Food critic

The following review appears in The Washington Post’s 2018 Spring Dining Guide.


The dining room and bar at Spark, inside the old Engine Company 12 firehouse on North Capitol Street. (Dixie D. Vereen/For The Washington Post)

Spark at Engine Company 12

(Not yet rated)

The encounter is exactly as advertised: zesty Caribbean food in what used to be a fire station. Chef Peter Prime brings to Bloomingdale a taste of his native Trinidad, which leads, if you pick right, to thyme-seasoned beef patties, soy-sauced red snapper and, at brunch, soul-warming curried chickpeas. (Billed as a smokehouse, Spark needs to finesse its dry jerk brisket.) Rolls of paper towels sit atop the tables, but the woven plates show the attention of someone who knows from fancy; a graduate of the French Culinary Institute in New York, Prime went on to cook in Washington at Equinox and the late Citronelle.
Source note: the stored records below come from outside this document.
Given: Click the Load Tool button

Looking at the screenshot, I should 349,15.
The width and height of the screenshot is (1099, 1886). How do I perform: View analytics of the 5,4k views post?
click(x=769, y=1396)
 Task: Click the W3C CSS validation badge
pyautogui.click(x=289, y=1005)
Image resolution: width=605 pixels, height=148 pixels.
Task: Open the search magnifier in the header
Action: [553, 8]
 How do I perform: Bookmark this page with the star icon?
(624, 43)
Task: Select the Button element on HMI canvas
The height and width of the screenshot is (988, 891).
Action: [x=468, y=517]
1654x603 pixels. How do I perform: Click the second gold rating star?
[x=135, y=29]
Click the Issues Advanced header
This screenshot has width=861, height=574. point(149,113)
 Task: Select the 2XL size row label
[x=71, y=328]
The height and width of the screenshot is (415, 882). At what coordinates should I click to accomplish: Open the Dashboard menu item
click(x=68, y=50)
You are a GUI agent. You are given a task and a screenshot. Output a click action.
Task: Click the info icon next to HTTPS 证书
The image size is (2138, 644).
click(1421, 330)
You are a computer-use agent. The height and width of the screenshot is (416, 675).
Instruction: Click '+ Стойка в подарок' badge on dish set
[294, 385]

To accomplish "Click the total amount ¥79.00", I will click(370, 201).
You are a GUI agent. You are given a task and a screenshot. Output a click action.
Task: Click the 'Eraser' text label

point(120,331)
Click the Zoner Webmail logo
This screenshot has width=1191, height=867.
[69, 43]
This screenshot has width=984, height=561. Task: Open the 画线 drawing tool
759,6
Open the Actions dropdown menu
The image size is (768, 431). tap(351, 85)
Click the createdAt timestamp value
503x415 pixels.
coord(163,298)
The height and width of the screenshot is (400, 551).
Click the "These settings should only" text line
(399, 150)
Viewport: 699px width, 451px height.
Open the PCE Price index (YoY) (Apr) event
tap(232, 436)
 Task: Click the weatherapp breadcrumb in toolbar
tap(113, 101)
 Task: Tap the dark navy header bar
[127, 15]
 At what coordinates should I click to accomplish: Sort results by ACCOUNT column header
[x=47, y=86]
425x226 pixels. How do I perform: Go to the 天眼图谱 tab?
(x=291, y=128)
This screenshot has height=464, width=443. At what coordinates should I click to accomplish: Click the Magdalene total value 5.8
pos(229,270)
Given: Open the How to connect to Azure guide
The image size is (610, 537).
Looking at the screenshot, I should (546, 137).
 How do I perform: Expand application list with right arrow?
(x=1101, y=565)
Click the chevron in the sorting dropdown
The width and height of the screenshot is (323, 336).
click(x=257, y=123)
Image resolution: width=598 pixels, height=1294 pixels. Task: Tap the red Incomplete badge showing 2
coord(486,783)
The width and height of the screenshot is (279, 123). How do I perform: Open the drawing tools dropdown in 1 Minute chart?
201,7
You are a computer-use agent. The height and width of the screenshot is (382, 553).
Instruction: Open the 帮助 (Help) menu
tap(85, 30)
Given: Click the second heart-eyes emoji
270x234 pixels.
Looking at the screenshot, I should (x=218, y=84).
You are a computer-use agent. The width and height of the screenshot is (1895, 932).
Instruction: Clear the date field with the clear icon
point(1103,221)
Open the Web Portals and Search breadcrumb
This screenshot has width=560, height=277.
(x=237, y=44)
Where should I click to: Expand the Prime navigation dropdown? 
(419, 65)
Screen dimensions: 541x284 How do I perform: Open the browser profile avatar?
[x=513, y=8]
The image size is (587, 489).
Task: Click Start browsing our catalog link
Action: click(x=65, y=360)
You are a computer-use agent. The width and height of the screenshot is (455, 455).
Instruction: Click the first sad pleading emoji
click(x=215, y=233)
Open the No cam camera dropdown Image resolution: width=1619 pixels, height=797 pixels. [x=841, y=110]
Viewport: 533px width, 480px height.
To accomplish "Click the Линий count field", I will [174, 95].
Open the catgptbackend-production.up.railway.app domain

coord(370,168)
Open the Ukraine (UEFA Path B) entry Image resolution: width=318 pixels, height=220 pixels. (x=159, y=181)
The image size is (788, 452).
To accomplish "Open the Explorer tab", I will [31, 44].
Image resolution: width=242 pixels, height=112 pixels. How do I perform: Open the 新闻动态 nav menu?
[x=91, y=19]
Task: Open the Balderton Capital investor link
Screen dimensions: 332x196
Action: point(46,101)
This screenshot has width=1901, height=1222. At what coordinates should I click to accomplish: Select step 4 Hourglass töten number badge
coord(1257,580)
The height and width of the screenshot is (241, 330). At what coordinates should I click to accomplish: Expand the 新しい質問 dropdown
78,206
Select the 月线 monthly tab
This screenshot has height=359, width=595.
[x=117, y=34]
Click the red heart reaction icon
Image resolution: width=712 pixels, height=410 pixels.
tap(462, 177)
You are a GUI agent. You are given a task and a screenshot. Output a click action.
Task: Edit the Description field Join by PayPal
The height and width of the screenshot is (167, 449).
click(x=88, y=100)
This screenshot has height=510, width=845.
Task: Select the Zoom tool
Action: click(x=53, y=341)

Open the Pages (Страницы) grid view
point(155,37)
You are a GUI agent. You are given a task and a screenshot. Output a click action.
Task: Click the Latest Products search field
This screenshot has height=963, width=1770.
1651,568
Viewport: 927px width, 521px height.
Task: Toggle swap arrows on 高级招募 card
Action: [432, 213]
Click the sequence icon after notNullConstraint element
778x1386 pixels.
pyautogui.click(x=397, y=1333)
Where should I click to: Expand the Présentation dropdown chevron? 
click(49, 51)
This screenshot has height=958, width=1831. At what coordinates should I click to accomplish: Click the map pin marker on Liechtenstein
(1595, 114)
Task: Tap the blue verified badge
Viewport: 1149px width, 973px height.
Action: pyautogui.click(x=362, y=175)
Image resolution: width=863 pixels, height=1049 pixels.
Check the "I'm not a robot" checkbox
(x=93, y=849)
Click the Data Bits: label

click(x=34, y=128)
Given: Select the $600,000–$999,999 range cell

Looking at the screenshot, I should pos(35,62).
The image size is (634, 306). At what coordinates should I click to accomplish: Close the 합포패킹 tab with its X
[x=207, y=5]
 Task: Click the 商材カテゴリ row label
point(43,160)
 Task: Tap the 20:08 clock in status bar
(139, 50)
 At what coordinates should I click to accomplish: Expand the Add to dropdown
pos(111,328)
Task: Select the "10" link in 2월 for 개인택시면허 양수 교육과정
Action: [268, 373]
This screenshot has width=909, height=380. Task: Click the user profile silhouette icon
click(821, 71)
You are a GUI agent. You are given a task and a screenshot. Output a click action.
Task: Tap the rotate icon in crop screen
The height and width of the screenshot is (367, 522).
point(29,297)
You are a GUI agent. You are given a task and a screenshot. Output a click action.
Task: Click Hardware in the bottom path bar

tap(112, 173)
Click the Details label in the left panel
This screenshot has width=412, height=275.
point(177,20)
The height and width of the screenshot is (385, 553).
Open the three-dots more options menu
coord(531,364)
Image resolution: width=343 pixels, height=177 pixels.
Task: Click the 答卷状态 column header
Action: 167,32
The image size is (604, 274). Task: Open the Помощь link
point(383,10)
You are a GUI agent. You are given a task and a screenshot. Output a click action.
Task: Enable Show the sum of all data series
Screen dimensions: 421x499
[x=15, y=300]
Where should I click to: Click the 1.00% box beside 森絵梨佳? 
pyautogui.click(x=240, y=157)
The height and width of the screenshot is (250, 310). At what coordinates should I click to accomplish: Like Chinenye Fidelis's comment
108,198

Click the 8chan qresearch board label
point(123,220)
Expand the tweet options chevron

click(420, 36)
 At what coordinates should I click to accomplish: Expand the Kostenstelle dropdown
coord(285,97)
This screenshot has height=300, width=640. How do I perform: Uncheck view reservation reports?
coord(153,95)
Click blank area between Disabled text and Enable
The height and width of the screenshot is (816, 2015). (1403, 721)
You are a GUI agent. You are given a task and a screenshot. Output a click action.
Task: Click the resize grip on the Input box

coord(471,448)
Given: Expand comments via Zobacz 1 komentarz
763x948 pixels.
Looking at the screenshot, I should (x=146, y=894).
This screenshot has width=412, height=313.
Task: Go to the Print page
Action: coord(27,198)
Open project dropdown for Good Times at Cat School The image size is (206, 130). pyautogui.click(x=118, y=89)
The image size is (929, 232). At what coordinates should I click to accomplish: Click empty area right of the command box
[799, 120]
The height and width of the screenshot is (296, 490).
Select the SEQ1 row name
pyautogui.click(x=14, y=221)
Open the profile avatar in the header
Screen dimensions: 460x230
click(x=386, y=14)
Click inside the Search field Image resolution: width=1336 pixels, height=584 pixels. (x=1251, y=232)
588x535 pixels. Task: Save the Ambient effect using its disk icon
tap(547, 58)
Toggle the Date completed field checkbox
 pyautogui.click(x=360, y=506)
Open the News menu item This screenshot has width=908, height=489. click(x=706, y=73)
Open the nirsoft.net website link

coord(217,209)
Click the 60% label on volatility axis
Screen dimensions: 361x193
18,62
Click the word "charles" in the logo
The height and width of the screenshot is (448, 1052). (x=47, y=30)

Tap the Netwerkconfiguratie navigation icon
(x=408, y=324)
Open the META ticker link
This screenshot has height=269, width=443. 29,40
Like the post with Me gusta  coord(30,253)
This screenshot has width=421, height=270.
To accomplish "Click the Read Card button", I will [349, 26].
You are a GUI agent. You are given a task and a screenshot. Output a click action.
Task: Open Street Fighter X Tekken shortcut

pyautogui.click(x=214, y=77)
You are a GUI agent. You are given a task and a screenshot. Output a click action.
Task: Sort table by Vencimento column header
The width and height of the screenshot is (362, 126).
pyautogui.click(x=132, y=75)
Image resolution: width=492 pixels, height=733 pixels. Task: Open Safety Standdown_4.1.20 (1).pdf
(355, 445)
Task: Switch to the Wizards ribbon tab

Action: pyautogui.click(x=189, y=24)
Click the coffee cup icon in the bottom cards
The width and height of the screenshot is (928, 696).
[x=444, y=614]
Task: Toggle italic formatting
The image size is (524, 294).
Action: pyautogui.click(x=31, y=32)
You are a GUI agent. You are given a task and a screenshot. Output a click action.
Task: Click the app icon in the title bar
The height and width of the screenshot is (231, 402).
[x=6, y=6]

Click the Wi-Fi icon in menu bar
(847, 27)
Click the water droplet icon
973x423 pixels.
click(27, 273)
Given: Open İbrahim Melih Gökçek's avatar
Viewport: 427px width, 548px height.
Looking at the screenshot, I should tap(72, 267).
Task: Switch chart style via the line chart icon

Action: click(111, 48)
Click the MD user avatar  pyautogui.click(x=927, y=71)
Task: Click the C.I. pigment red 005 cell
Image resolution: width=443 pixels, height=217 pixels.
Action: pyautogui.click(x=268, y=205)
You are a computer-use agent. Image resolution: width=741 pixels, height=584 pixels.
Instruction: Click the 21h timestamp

Spark’s style — roll-up front doors, old photographs, exposed brick, soaring ceilings, Madonna on the sound system — is fun, and new hours mean awesome lunch bowls including glossy oxtail with creamy callaloo and coo coo (akin to grits). On the other hand, the noise, which gives diners the option of screaming or reading lips, is for the birds.

Spark: 1626 North Capitol St. NW. 202-299-9128. sparkat12.com.

Open: Dinner Tuesday through Saturday, lunch Tuesday through Friday, brunch weekends.

Prices: Dinner shared plates $12 to $26, lunch shared plates $8 to $20, brunch shared plates $4 to $26.

Sound check: 88 decibels / Extremely loud.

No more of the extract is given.